2 August 2014

REGIO #1

Kupandangi layar notebook ku, kulihat tanganku mengikuti perintah yang diberikan oleh sang penggerak, otak. Pandanganku jauh menerawang masa lalu.
nak, setelah shalat dhuhur kamu keliling jual jalangkote ya” perintah ibuku. Orang itu adalah seorang wanita yang memiliki prinsip hidup kokoh, tidak akan pernah menyerah dengan keadaan apapun!.
Setelah shalat dhuhur, ku termenung melihat tumpukan tepung berisi singkong diiris dadu dan dicampur dengan mie kering serta bumbu yang telah digoreng itu. Ada rasa enggan dalam dadaku untuk meraih barang itu, sehingga orang tua itu menegurku lagi.
nak, kamu belum berangkat. Kenapa?”
Entah mengapa air mataku meleleh.
aku malu bu” ucapku lirih.
nak, mengapa kamu malu. Apa yang kita lakukan ini bukan perbuatan jahat kan? Seandainya kamu diperintah untuk mencuri, kamu pantas untuk malu”
iya bu” ucapku sambil mengambil setumpuk tepung goreng berisi bumbu yang telah disiapkan dalam wadah khusus yang sering kami sebut jalangkote itu.
Tanganku berhenti menekan keyboard knop komputer mini milikku. Ku berbalik melihat orang yang baring disampingku, dia tidur tapi berbicara.
Ku kembelikan konsentrasiku untuk mengingat sejarah hidupku 11 tahun silam.
Sejak hari itu, setiap mama –begitu aku memanggil orang yang melahirkanku itu- menyuruhku melakukan apapun, aku tidak pernah lagi merasa malu.
Sejak hari itu pula, jiwa berwirausahaku hidup. Entah mengapa, dimanapun aku pergi jiwa itu selalu menyeruak.
fit, –ini nama sepupu perempuanku yang juga seorang pengayuh sepeda berkeliling desa menemaniku berjualan- berangkat ke lorong baru duluan saja, nanti aku menyusul” kataku sambil mengikat box jalangkote di boncengan sepeda. Hari ini fitri –itu nama lengkapnya- sedang tidak membawa barang dari mama, dia sendang membawa barang dagangan milik saingan bisnis kami yang masih saudara kandung mama.
Hari itu, aku mengayuh sepeda menuju lorong baru. Kususuri jalan yang berdebu ditengah terik matahari. Belum seorangpun yang memanggilku untuk singgah dikolong rumahnya, tempat orang-orang kampung membeli barang daganganku. Tanpa menyerah, kukayuh sepeda itu. Lagi dan lagi. Kulalui kebun kakao yang dimiliki orang-orang sampai akhirnya aku melihat sekumpulan orang yang membeli barang bawaan fitri.

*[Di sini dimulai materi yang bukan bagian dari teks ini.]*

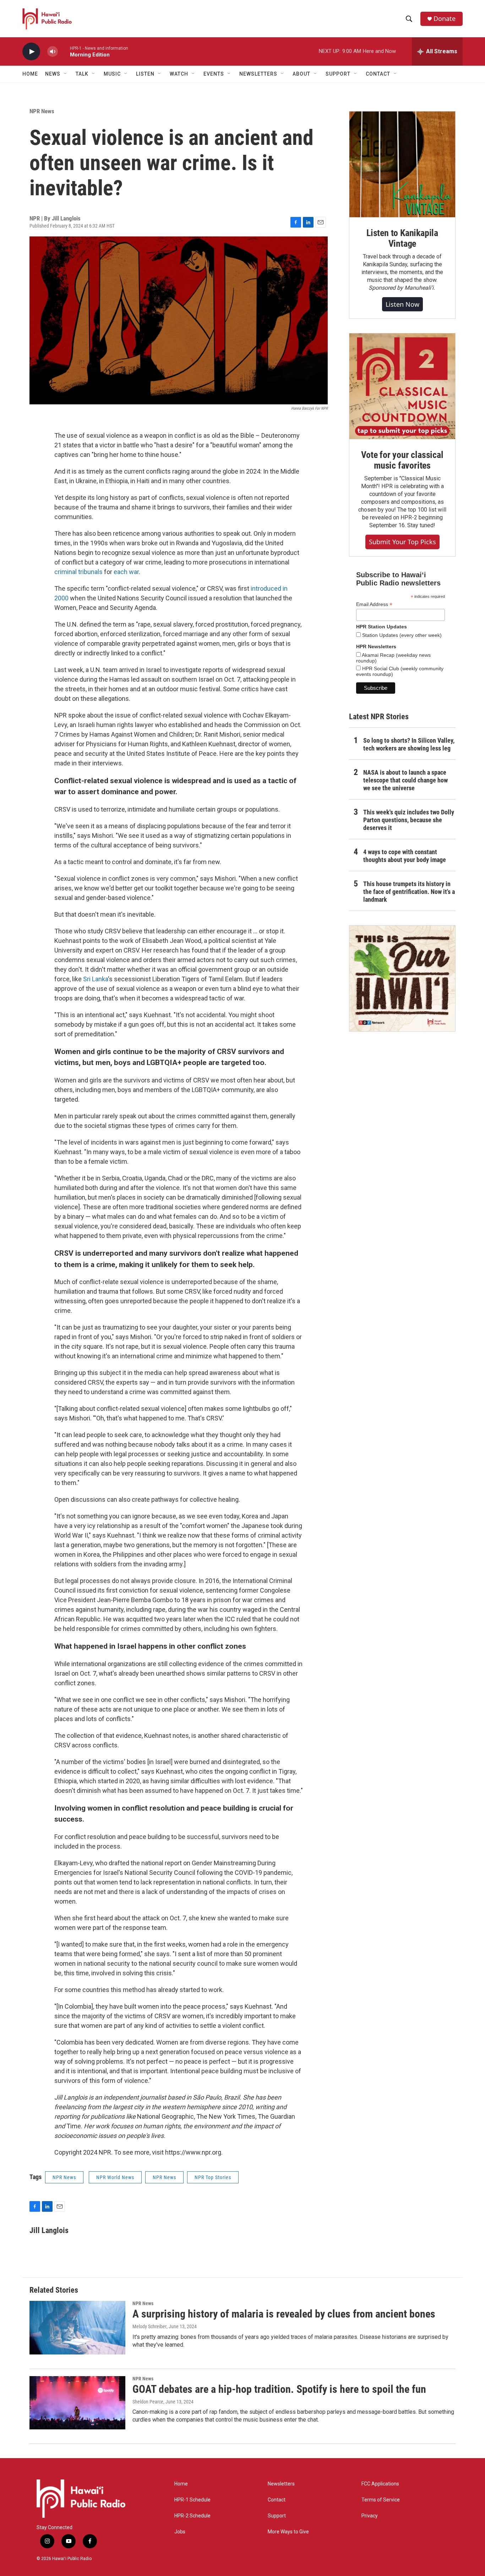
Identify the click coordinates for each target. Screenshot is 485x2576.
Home (30, 74)
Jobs (179, 2531)
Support (277, 2515)
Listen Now (402, 304)
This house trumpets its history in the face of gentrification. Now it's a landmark (409, 891)
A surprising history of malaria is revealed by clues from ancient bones (283, 2314)
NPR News (41, 111)
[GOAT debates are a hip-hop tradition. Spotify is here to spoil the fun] (77, 2402)
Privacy (369, 2515)
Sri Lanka (95, 979)
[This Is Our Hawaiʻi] (402, 978)
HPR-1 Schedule (192, 2500)
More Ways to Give (288, 2531)
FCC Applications (380, 2484)
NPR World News (115, 2177)
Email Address (374, 604)
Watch (179, 74)
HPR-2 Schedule (192, 2515)
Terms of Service (380, 2500)
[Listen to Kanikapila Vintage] (402, 164)
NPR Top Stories (213, 2177)
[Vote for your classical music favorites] (402, 386)
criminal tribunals (78, 571)
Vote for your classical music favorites (402, 460)
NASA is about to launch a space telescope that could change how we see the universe (405, 780)
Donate (445, 18)
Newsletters (281, 2484)
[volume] (53, 52)
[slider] (64, 51)
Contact (276, 2500)
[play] (31, 52)
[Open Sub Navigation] (66, 74)
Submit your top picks (402, 541)
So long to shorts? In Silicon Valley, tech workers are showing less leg (408, 744)
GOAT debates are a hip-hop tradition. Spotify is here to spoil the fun (279, 2389)
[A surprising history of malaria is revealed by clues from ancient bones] (77, 2327)
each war (126, 571)
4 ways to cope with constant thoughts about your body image (404, 855)
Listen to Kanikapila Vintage (402, 238)
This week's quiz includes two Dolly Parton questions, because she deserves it (408, 819)
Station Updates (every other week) (401, 635)
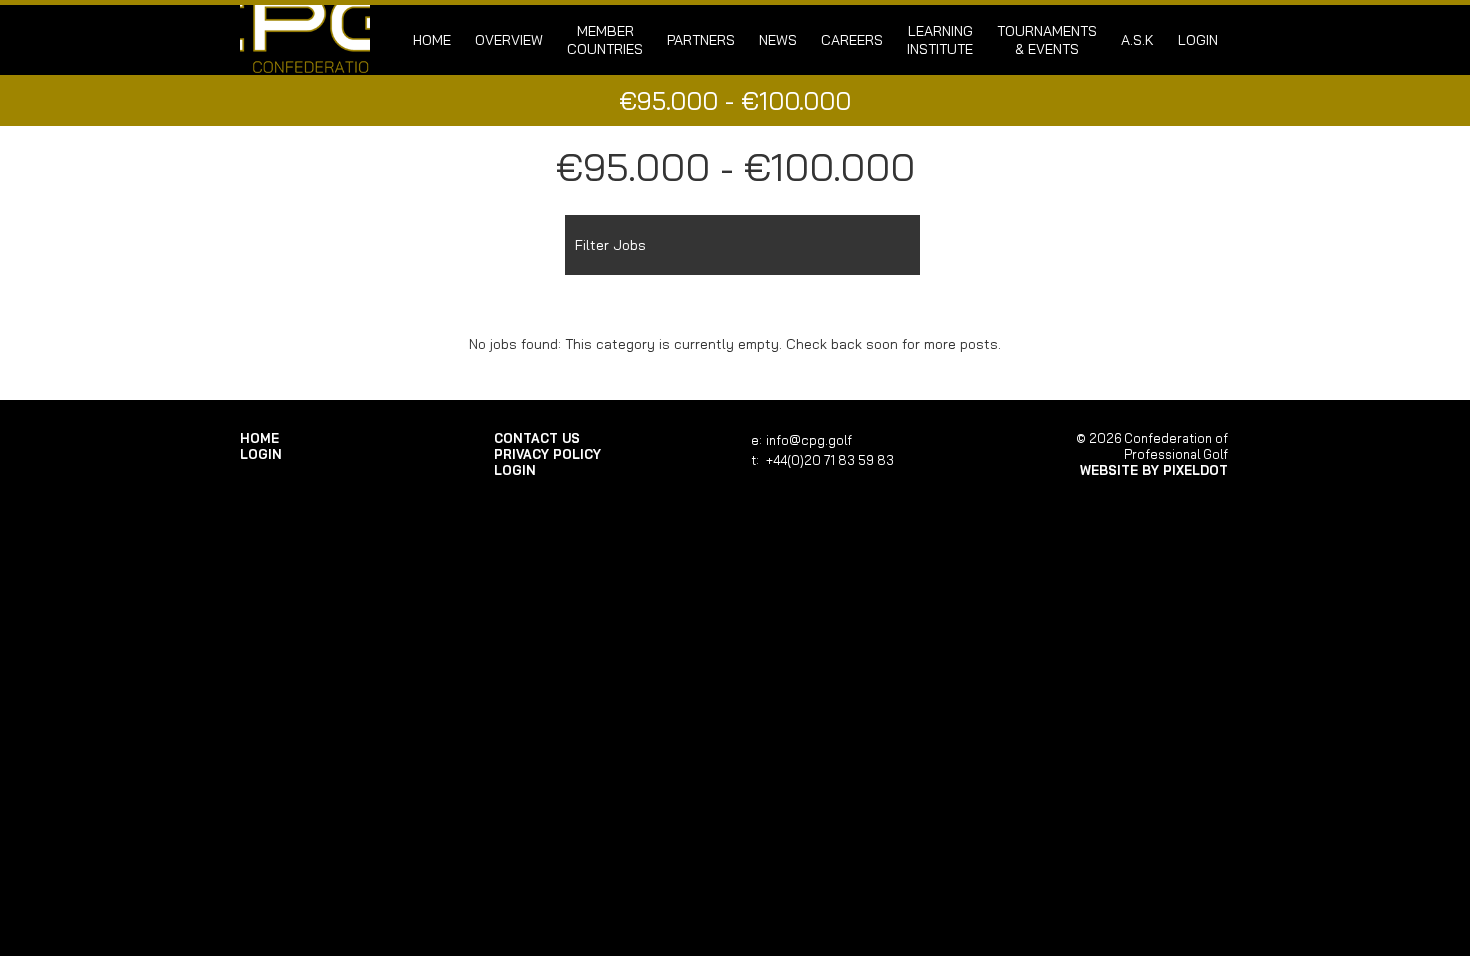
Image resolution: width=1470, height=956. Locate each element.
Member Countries (605, 40)
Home (432, 40)
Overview (509, 40)
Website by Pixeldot (1154, 470)
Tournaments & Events (1047, 40)
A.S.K (1137, 40)
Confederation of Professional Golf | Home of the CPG (305, 40)
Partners (701, 40)
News (778, 40)
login (1198, 40)
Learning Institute (940, 40)
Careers (852, 40)
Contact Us (537, 438)
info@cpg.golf (809, 440)
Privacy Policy (547, 454)
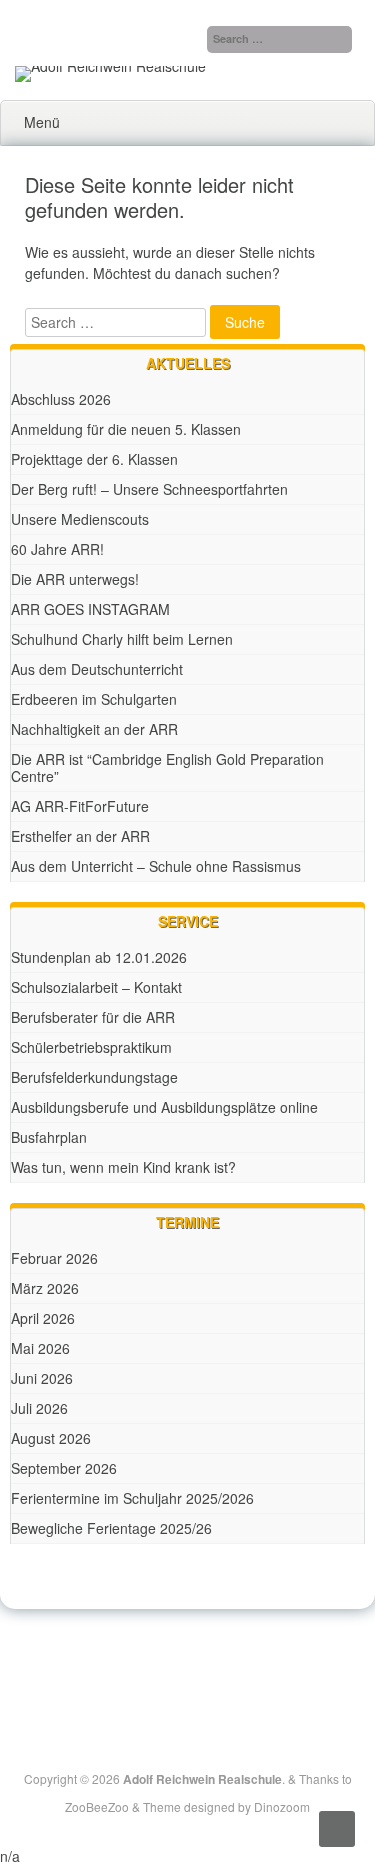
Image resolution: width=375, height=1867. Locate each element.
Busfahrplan (49, 1137)
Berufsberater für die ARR (93, 1017)
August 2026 (51, 1438)
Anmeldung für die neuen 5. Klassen (126, 429)
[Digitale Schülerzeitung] (166, 1659)
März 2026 (45, 1288)
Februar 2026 (54, 1258)
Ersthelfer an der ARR (80, 836)
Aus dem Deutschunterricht (97, 669)
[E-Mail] (212, 1659)
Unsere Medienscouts (80, 519)
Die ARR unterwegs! (75, 579)
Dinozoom (282, 1806)
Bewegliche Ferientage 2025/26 (111, 1528)
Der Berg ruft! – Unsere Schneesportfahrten (149, 489)
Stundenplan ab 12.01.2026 (99, 957)
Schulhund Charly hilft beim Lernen (122, 639)
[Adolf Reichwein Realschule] (110, 66)
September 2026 (64, 1468)
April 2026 (43, 1318)
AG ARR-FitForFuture (80, 806)
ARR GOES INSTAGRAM (90, 609)
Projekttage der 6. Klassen (94, 459)
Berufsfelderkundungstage (94, 1077)
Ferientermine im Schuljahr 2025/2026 (132, 1498)
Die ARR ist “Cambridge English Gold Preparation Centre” (167, 767)
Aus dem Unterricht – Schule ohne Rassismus (156, 866)
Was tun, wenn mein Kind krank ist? (123, 1167)
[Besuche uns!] (190, 1659)
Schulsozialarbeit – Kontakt (96, 987)
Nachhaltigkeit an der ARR (94, 729)
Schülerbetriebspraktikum (91, 1047)
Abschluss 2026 (61, 399)
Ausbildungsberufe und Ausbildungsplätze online (164, 1107)
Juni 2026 (42, 1378)
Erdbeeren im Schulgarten (94, 699)
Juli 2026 (39, 1408)
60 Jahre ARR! (57, 549)
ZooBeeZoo (97, 1806)
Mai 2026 (40, 1348)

Ku berhenti diperbatasan kebun dengan perumahan warga sambil menurunkan jalangkote milikku. Ku makan jatah yang telah disiapkan mama dari rumah. Sambil meneteskan air mata, ku kunyah jalangkote itu. Hatiku kalut, daganganku belum juga laku, padahal sore sudah tiba. Aku menangis karena merasa kasihan dengan ibu yang bangun jam 2 malam menyiapkan semua jualan, namun tak jua ada yang laku.
Tanpa kusadari, sepupuku melihat tingkahku yang aneh itu. Melihat dia mendekat kearahku, cepat-cepat ku usap air mata dipipi.
kamu kenapa, nangis ya?” sapa nya.
tidak, ini makan dulu. Ayo berangkat” jawabku.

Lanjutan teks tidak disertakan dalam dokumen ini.